**Task goal**
The answer is a stretch of the material below, returned exactly: the line containing "You are a computer-use agent. Screen", the line containing "Viewport: 644px width, 163px height.", and all lines between.

[Data provided — start]

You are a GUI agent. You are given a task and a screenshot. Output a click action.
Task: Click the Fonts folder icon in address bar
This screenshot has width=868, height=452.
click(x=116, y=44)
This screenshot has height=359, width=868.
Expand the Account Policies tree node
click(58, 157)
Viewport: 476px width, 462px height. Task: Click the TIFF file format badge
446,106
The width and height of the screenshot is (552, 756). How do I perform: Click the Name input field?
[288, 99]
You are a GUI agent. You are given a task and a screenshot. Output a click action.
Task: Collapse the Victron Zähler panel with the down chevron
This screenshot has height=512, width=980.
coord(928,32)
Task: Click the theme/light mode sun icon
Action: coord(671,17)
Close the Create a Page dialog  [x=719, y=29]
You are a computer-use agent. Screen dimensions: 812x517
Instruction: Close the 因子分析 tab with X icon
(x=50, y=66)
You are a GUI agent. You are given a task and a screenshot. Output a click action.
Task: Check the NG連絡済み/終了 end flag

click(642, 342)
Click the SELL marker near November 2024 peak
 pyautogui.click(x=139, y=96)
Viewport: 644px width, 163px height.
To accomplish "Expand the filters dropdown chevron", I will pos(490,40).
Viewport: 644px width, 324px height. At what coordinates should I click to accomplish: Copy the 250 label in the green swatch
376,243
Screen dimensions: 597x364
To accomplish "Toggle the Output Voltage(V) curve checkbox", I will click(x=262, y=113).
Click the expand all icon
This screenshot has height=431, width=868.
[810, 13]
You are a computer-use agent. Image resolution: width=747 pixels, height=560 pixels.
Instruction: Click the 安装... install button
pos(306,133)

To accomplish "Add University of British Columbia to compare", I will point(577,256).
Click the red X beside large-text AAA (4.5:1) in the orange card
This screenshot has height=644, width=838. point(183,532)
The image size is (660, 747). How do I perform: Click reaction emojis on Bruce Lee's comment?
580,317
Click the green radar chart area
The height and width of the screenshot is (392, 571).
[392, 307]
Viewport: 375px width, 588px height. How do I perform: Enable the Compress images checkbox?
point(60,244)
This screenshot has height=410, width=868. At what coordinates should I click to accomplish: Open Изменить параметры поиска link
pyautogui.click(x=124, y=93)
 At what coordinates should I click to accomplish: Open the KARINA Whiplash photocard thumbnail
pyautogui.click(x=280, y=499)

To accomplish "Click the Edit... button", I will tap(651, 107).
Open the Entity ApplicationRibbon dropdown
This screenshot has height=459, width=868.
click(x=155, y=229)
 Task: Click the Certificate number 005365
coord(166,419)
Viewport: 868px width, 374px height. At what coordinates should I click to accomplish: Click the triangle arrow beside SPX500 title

[Data provided — finish]

**Output of the exercise**
You are a computer-use agent. Screen dimensions: 812x517
Instruction: Close the 因子分析 tab with X icon
(x=50, y=66)
You are a GUI agent. You are given a task and a screenshot. Output a click action.
Task: Check the NG連絡済み/終了 end flag

click(642, 342)
Click the SELL marker near November 2024 peak
 pyautogui.click(x=139, y=96)
Viewport: 644px width, 163px height.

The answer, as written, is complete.